ASSIGNMENT: The required output is every entry below, copied exactly.
--- EXTRACTED INFORMATION Enclosed Below ---
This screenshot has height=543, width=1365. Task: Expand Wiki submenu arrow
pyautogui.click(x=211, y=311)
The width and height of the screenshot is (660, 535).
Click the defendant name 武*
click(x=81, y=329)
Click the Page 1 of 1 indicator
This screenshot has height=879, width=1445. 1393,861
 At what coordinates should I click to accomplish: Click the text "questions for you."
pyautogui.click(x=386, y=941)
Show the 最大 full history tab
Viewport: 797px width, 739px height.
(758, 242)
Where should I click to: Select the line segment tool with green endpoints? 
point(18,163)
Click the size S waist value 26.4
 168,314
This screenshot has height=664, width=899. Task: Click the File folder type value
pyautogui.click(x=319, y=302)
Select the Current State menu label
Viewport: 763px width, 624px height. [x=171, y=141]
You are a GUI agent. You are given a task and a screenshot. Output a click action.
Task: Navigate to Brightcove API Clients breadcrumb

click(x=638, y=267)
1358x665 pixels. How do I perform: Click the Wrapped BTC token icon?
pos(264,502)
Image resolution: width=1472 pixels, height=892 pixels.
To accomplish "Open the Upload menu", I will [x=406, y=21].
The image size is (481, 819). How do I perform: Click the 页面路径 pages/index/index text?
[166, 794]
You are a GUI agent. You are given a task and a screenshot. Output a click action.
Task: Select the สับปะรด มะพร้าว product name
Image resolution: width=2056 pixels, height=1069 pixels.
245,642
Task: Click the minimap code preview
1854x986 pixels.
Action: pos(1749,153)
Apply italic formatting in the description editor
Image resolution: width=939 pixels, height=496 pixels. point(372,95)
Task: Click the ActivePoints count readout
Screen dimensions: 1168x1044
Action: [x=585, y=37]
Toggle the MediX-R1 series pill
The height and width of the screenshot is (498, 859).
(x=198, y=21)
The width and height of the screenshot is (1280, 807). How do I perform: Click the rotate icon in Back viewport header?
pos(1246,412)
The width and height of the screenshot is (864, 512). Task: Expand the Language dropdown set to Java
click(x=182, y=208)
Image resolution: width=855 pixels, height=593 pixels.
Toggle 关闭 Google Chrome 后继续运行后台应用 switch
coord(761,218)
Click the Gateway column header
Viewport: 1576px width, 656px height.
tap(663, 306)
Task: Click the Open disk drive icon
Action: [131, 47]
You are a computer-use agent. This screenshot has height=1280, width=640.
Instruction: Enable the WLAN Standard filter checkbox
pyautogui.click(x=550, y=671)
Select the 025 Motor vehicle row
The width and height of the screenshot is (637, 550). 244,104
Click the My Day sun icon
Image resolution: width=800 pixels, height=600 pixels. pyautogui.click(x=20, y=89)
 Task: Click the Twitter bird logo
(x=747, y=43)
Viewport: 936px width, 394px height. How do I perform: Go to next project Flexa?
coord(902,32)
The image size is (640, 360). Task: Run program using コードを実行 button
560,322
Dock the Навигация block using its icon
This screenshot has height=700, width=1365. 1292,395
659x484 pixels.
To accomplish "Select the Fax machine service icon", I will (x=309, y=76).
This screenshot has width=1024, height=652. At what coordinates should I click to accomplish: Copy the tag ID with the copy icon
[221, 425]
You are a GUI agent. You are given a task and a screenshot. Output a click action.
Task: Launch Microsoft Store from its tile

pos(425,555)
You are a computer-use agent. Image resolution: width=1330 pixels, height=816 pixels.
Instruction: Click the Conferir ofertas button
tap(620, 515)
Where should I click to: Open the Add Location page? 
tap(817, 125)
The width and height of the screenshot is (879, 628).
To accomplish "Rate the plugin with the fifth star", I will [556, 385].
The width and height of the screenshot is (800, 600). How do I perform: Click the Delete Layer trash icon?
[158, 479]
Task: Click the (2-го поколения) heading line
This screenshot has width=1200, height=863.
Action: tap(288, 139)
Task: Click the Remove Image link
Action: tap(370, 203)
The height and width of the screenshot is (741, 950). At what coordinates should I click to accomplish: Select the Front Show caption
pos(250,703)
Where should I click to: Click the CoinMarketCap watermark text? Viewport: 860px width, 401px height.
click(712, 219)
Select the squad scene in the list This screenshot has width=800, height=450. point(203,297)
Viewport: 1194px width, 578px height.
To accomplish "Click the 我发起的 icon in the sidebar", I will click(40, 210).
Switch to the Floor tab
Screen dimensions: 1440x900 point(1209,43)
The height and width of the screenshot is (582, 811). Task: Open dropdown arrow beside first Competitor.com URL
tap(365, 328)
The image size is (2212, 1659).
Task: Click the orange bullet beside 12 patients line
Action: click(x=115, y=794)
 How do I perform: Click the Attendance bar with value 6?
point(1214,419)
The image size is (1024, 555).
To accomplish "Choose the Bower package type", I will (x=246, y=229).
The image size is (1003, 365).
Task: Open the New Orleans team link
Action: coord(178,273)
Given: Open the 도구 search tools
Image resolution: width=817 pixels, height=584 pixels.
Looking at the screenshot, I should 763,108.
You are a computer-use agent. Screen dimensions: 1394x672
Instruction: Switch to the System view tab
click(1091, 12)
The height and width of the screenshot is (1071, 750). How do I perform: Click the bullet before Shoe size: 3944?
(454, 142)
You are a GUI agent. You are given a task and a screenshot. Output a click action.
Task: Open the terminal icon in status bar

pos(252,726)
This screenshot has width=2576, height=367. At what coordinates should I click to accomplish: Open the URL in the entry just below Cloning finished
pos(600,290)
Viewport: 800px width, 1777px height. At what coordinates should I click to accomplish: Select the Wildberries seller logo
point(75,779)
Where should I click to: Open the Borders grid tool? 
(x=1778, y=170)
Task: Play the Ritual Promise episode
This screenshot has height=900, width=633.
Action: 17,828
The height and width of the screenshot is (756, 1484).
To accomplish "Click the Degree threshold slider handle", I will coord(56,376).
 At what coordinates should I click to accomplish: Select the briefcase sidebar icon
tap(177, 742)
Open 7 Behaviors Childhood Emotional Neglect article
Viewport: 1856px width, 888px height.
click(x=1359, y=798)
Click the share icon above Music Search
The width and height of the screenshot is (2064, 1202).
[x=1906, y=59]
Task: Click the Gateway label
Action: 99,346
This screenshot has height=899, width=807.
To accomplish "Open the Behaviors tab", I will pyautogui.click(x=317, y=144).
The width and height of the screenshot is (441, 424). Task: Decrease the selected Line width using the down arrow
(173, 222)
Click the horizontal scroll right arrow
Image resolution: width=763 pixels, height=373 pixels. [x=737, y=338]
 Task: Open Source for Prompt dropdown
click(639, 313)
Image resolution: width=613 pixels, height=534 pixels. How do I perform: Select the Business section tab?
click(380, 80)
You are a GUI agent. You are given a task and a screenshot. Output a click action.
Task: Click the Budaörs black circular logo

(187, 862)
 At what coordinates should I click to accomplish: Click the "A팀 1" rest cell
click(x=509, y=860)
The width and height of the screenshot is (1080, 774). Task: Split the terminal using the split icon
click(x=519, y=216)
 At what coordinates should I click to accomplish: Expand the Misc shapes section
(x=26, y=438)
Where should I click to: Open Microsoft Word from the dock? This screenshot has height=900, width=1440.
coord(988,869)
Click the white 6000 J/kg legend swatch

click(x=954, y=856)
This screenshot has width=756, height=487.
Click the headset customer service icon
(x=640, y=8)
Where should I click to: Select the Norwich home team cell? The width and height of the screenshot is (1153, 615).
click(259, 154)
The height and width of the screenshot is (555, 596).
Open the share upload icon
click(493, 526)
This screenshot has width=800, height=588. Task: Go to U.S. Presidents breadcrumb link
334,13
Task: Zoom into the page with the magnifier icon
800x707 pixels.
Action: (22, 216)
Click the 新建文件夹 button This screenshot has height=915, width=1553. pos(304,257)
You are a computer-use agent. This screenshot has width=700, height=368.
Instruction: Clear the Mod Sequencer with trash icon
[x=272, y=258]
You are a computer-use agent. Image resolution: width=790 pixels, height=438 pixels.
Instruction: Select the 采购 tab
--- End of Enclosed EXTRACTED INFORMATION ---
EXERCISE RESULT:
This screenshot has height=543, width=1365. Task: Expand Wiki submenu arrow
pyautogui.click(x=211, y=311)
The width and height of the screenshot is (660, 535).
Click the defendant name 武*
click(x=81, y=329)
Click the Page 1 of 1 indicator
This screenshot has height=879, width=1445. 1393,861
 At what coordinates should I click to accomplish: Click the text "questions for you."
pyautogui.click(x=386, y=941)
Show the 最大 full history tab
Viewport: 797px width, 739px height.
(758, 242)
Where should I click to: Select the line segment tool with green endpoints? 
point(18,163)
Click the size S waist value 26.4
 168,314
This screenshot has height=664, width=899. Task: Click the File folder type value
pyautogui.click(x=319, y=302)
Select the Current State menu label
Viewport: 763px width, 624px height. [x=171, y=141]
You are a GUI agent. You are given a task and a screenshot. Output a click action.
Task: Navigate to Brightcove API Clients breadcrumb

click(x=638, y=267)
1358x665 pixels. How do I perform: Click the Wrapped BTC token icon?
pos(264,502)
Image resolution: width=1472 pixels, height=892 pixels.
To accomplish "Open the Upload menu", I will [x=406, y=21].
The image size is (481, 819). How do I perform: Click the 页面路径 pages/index/index text?
[166, 794]
You are a GUI agent. You are given a task and a screenshot. Output a click action.
Task: Select the สับปะรด มะพร้าว product name
Image resolution: width=2056 pixels, height=1069 pixels.
245,642
Task: Click the minimap code preview
1854x986 pixels.
Action: pos(1749,153)
Apply italic formatting in the description editor
Image resolution: width=939 pixels, height=496 pixels. point(372,95)
Task: Click the ActivePoints count readout
Screen dimensions: 1168x1044
Action: [x=585, y=37]
Toggle the MediX-R1 series pill
The height and width of the screenshot is (498, 859).
(x=198, y=21)
The width and height of the screenshot is (1280, 807). How do I perform: Click the rotate icon in Back viewport header?
pos(1246,412)
The width and height of the screenshot is (864, 512). Task: Expand the Language dropdown set to Java
click(x=182, y=208)
Image resolution: width=855 pixels, height=593 pixels.
Toggle 关闭 Google Chrome 后继续运行后台应用 switch
coord(761,218)
Click the Gateway column header
Viewport: 1576px width, 656px height.
tap(663, 306)
Task: Click the Open disk drive icon
Action: [131, 47]
You are a computer-use agent. This screenshot has height=1280, width=640.
Instruction: Enable the WLAN Standard filter checkbox
pyautogui.click(x=550, y=671)
Select the 025 Motor vehicle row
The width and height of the screenshot is (637, 550). 244,104
Click the My Day sun icon
Image resolution: width=800 pixels, height=600 pixels. pyautogui.click(x=20, y=89)
 Task: Click the Twitter bird logo
(x=747, y=43)
Viewport: 936px width, 394px height. How do I perform: Go to next project Flexa?
coord(902,32)
The image size is (640, 360). Task: Run program using コードを実行 button
560,322
Dock the Навигация block using its icon
This screenshot has height=700, width=1365. 1292,395
659x484 pixels.
To accomplish "Select the Fax machine service icon", I will (x=309, y=76).
This screenshot has width=1024, height=652. At what coordinates should I click to accomplish: Copy the tag ID with the copy icon
[221, 425]
You are a GUI agent. You are given a task and a screenshot. Output a click action.
Task: Launch Microsoft Store from its tile

pos(425,555)
You are a computer-use agent. Image resolution: width=1330 pixels, height=816 pixels.
Instruction: Click the Conferir ofertas button
tap(620, 515)
Where should I click to: Open the Add Location page? 
tap(817, 125)
The width and height of the screenshot is (879, 628).
To accomplish "Rate the plugin with the fifth star", I will [556, 385].
The width and height of the screenshot is (800, 600). How do I perform: Click the Delete Layer trash icon?
[158, 479]
Task: Click the (2-го поколения) heading line
This screenshot has width=1200, height=863.
Action: tap(288, 139)
Task: Click the Remove Image link
Action: tap(370, 203)
The height and width of the screenshot is (741, 950). At what coordinates should I click to accomplish: Select the Front Show caption
pos(250,703)
Where should I click to: Click the CoinMarketCap watermark text? Viewport: 860px width, 401px height.
click(712, 219)
Select the squad scene in the list This screenshot has width=800, height=450. point(203,297)
Viewport: 1194px width, 578px height.
To accomplish "Click the 我发起的 icon in the sidebar", I will click(40, 210).
Switch to the Floor tab
Screen dimensions: 1440x900 point(1209,43)
The height and width of the screenshot is (582, 811). Task: Open dropdown arrow beside first Competitor.com URL
tap(365, 328)
The image size is (2212, 1659).
Task: Click the orange bullet beside 12 patients line
Action: click(x=115, y=794)
 How do I perform: Click the Attendance bar with value 6?
point(1214,419)
The image size is (1024, 555).
To accomplish "Choose the Bower package type", I will (x=246, y=229).
The image size is (1003, 365).
Task: Open the New Orleans team link
Action: coord(178,273)
Given: Open the 도구 search tools
Image resolution: width=817 pixels, height=584 pixels.
Looking at the screenshot, I should 763,108.
You are a computer-use agent. Screen dimensions: 1394x672
Instruction: Switch to the System view tab
click(1091, 12)
The height and width of the screenshot is (1071, 750). How do I perform: Click the bullet before Shoe size: 3944?
(454, 142)
You are a GUI agent. You are given a task and a screenshot. Output a click action.
Task: Open the terminal icon in status bar

pos(252,726)
This screenshot has width=2576, height=367. At what coordinates should I click to accomplish: Open the URL in the entry just below Cloning finished
pos(600,290)
Viewport: 800px width, 1777px height. At what coordinates should I click to accomplish: Select the Wildberries seller logo
point(75,779)
Where should I click to: Open the Borders grid tool? 
(x=1778, y=170)
Task: Play the Ritual Promise episode
This screenshot has height=900, width=633.
Action: 17,828
The height and width of the screenshot is (756, 1484).
To accomplish "Click the Degree threshold slider handle", I will coord(56,376).
 At what coordinates should I click to accomplish: Select the briefcase sidebar icon
tap(177, 742)
Open 7 Behaviors Childhood Emotional Neglect article
Viewport: 1856px width, 888px height.
click(x=1359, y=798)
Click the share icon above Music Search
The width and height of the screenshot is (2064, 1202).
[x=1906, y=59]
Task: Click the Gateway label
Action: 99,346
This screenshot has height=899, width=807.
To accomplish "Open the Behaviors tab", I will pyautogui.click(x=317, y=144).
The width and height of the screenshot is (441, 424). Task: Decrease the selected Line width using the down arrow
(173, 222)
Click the horizontal scroll right arrow
Image resolution: width=763 pixels, height=373 pixels. [x=737, y=338]
 Task: Open Source for Prompt dropdown
click(639, 313)
Image resolution: width=613 pixels, height=534 pixels. How do I perform: Select the Business section tab?
click(380, 80)
You are a GUI agent. You are given a task and a screenshot. Output a click action.
Task: Click the Budaörs black circular logo

(187, 862)
 At what coordinates should I click to accomplish: Click the "A팀 1" rest cell
click(x=509, y=860)
The width and height of the screenshot is (1080, 774). Task: Split the terminal using the split icon
click(x=519, y=216)
 At what coordinates should I click to accomplish: Expand the Misc shapes section
(x=26, y=438)
Where should I click to: Open Microsoft Word from the dock? This screenshot has height=900, width=1440.
coord(988,869)
Click the white 6000 J/kg legend swatch

click(x=954, y=856)
This screenshot has width=756, height=487.
Click the headset customer service icon
(x=640, y=8)
Where should I click to: Select the Norwich home team cell? The width and height of the screenshot is (1153, 615).
click(259, 154)
The height and width of the screenshot is (555, 596).
Open the share upload icon
click(493, 526)
This screenshot has width=800, height=588. Task: Go to U.S. Presidents breadcrumb link
334,13
Task: Zoom into the page with the magnifier icon
800x707 pixels.
Action: (22, 216)
Click the 新建文件夹 button This screenshot has height=915, width=1553. pos(304,257)
You are a computer-use agent. This screenshot has width=700, height=368.
Instruction: Clear the Mod Sequencer with trash icon
[x=272, y=258]
You are a computer-use agent. Image resolution: width=790 pixels, height=438 pixels.
Instruction: Select the 采购 tab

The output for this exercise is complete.